_AIM_
Rewrite the stretch of entries from the line containing "The height and" through the end, replacing "yellow" with "orange" and leaving everything else unchanged. Omit the pictures from your answer.

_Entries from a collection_
________________________________________

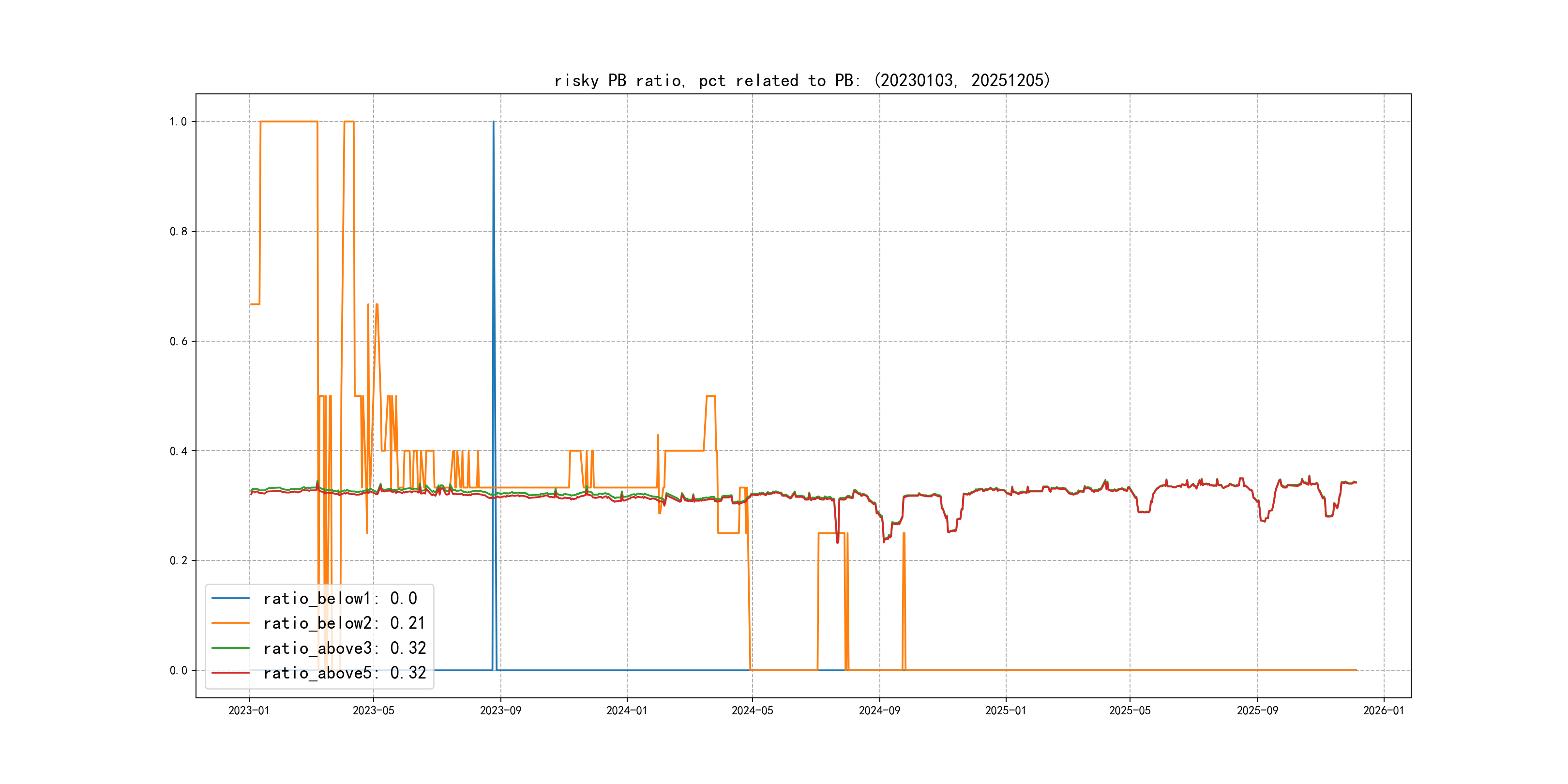Click the 2023-09 x-axis tick label
The image size is (1568, 784).
point(500,711)
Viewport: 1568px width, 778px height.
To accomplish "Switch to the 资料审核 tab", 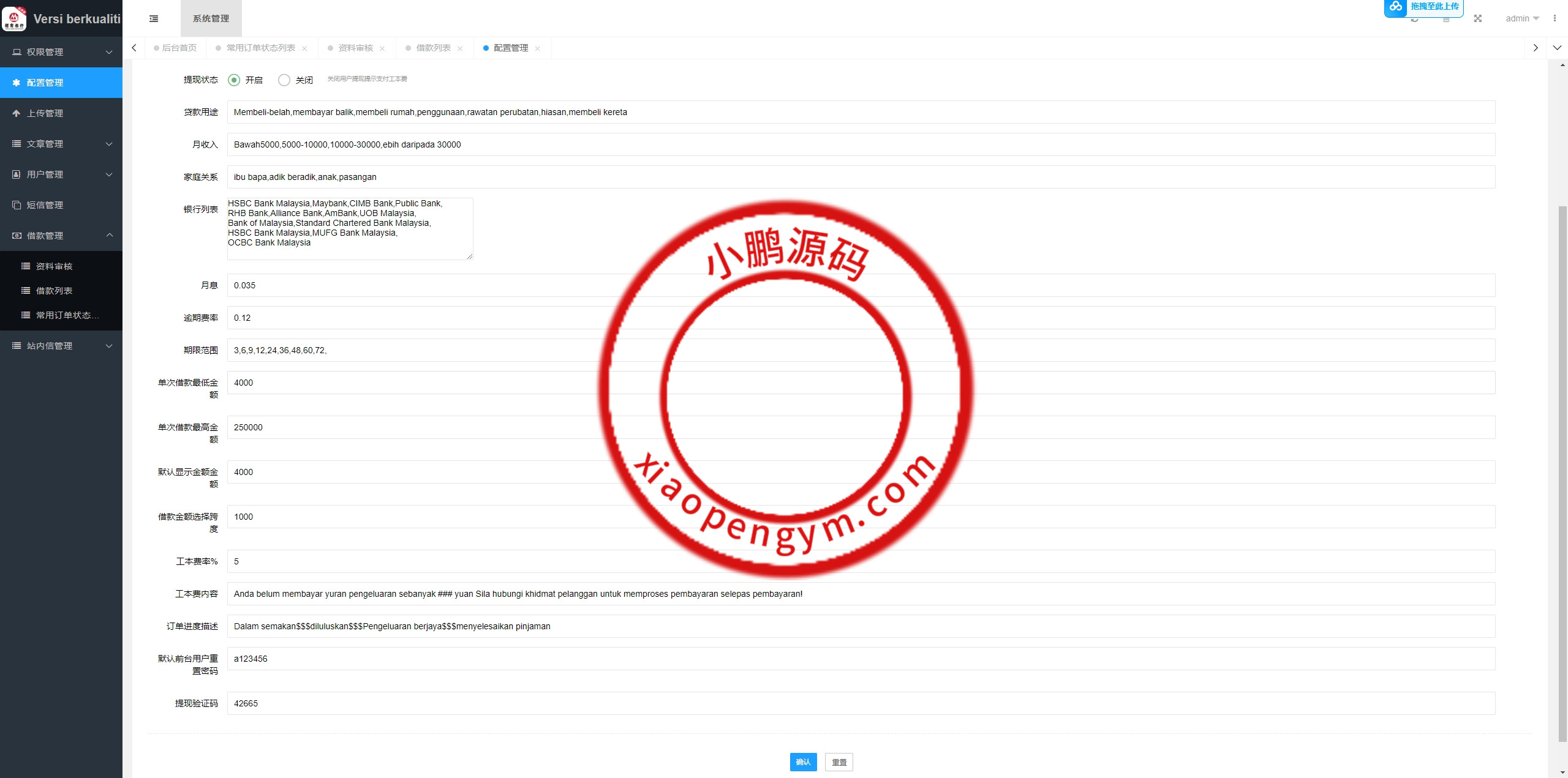I will point(355,48).
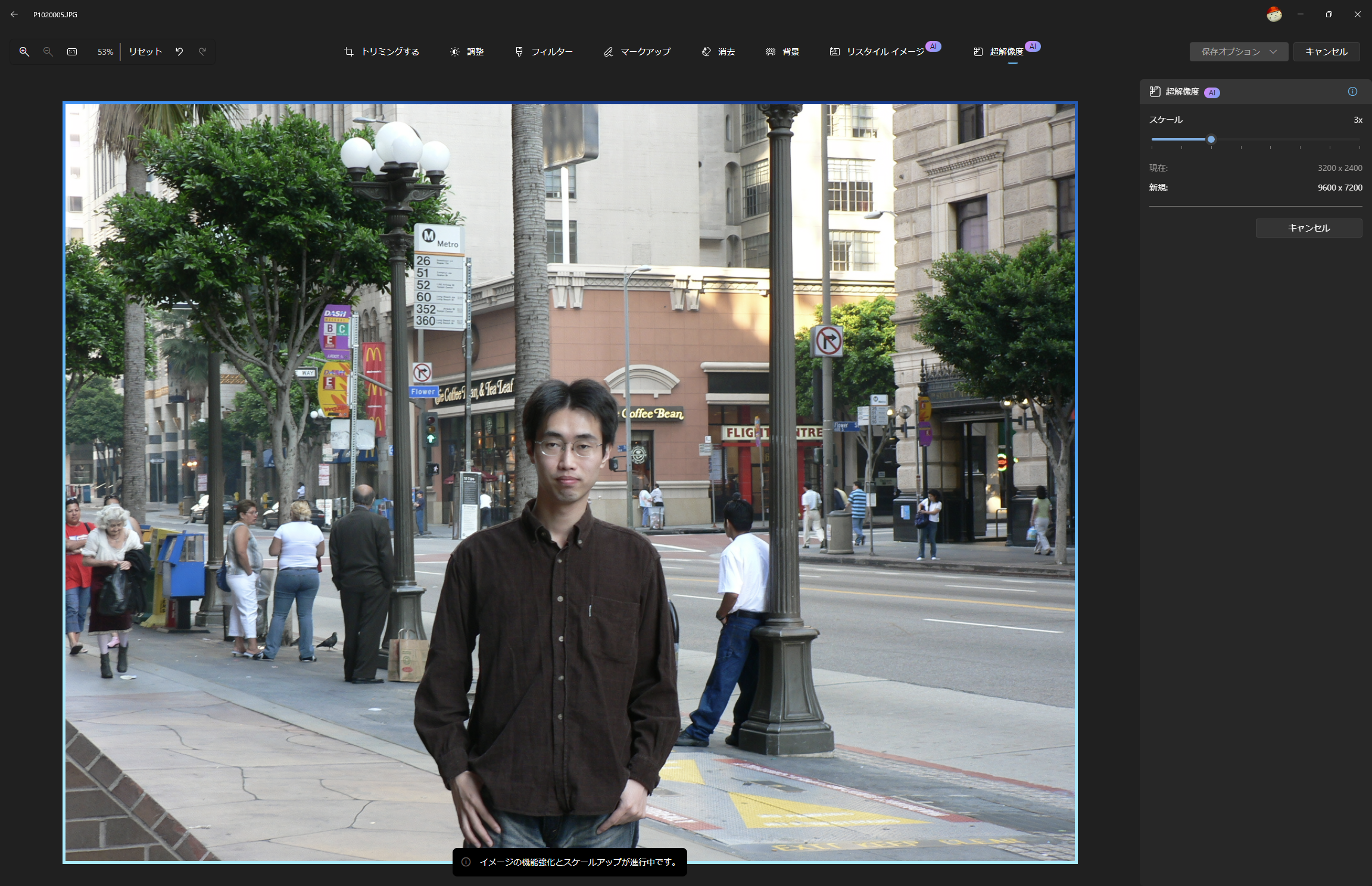This screenshot has height=886, width=1372.
Task: Click the top-right キャンセル button
Action: pyautogui.click(x=1326, y=52)
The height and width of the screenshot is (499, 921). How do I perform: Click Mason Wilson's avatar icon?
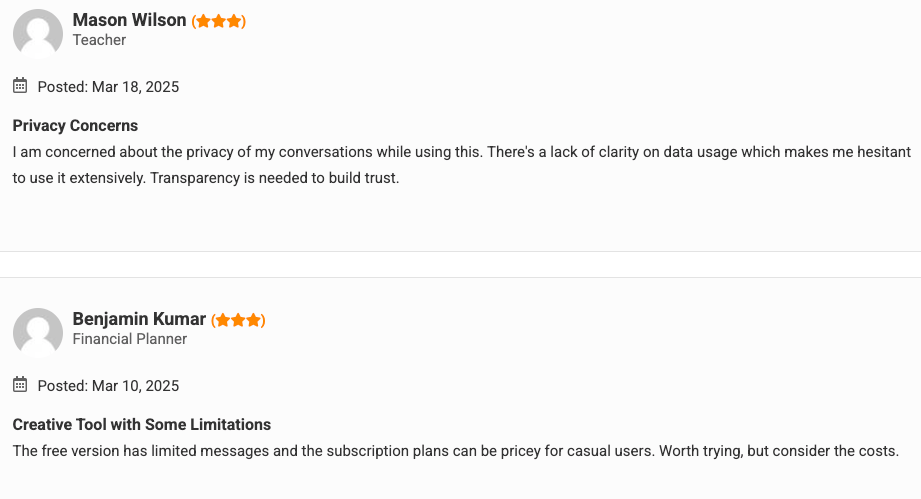click(38, 33)
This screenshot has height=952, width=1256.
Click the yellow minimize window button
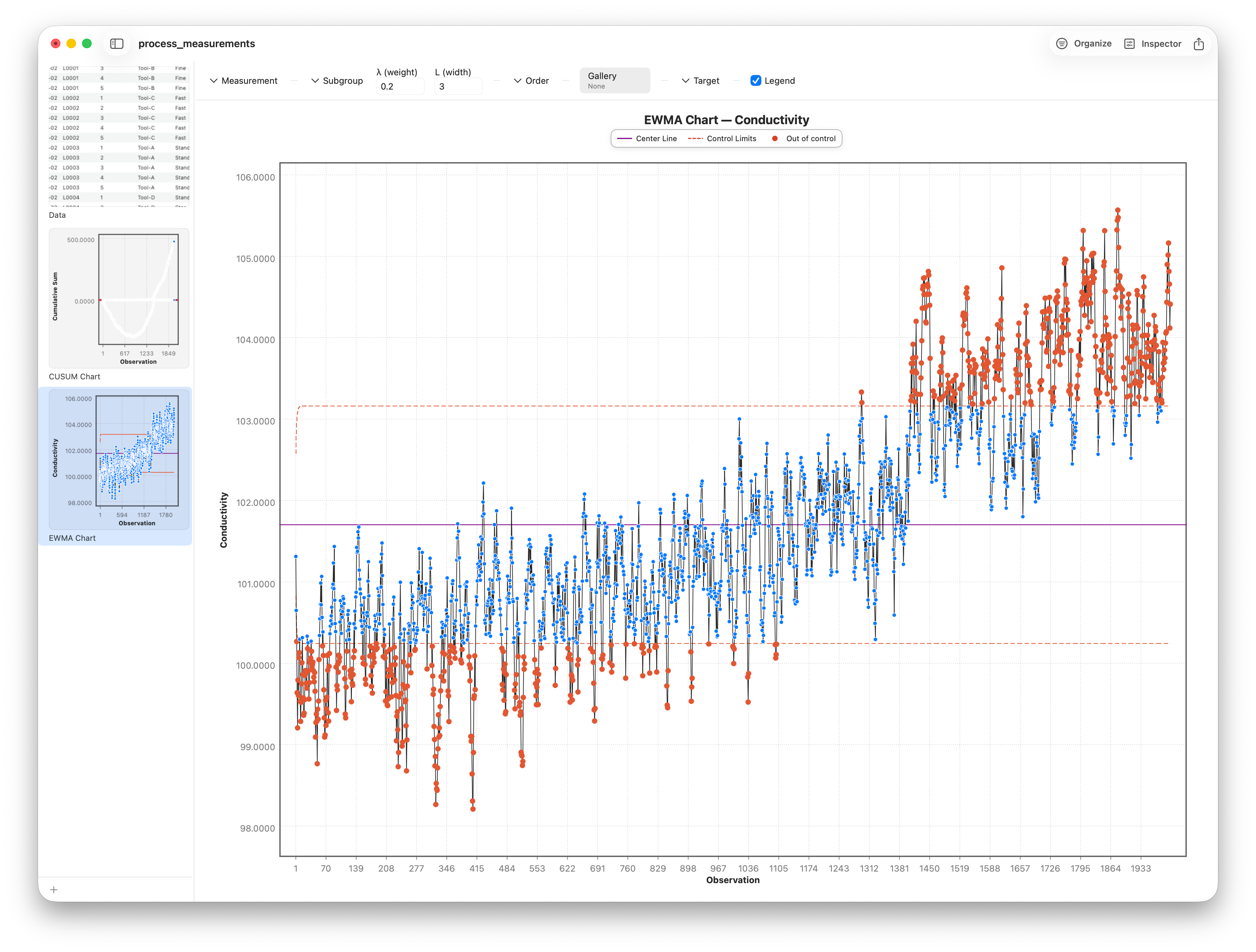click(72, 44)
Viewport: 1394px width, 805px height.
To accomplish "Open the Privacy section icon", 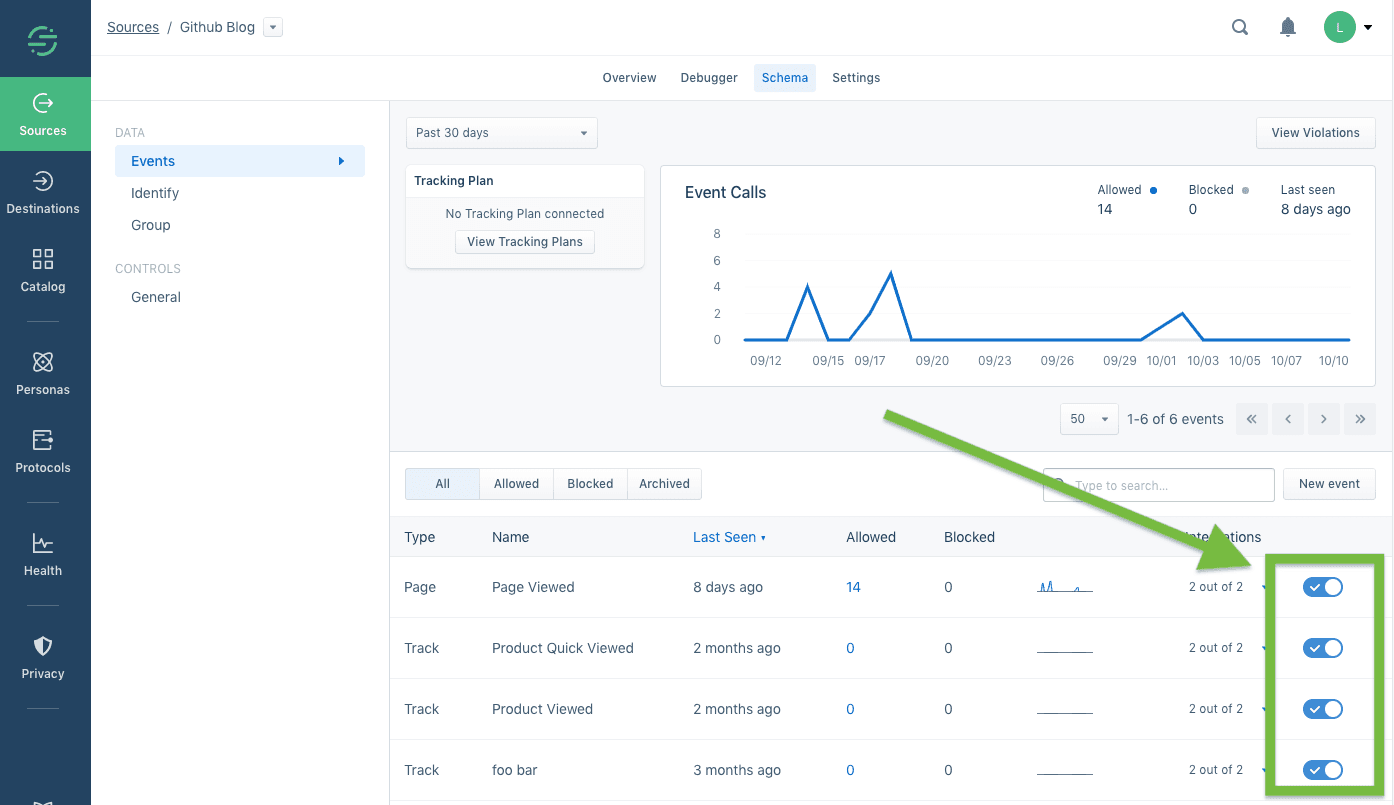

________________________________________

_FULL RESPONSE_
The height and width of the screenshot is (499, 921). How do I perform: Click Mason Wilson's avatar icon?
click(38, 33)
This screenshot has height=952, width=1256.
Click the orange minimize window button
click(72, 44)
Viewport: 1394px width, 805px height.
To accomplish "Open the Privacy section icon", 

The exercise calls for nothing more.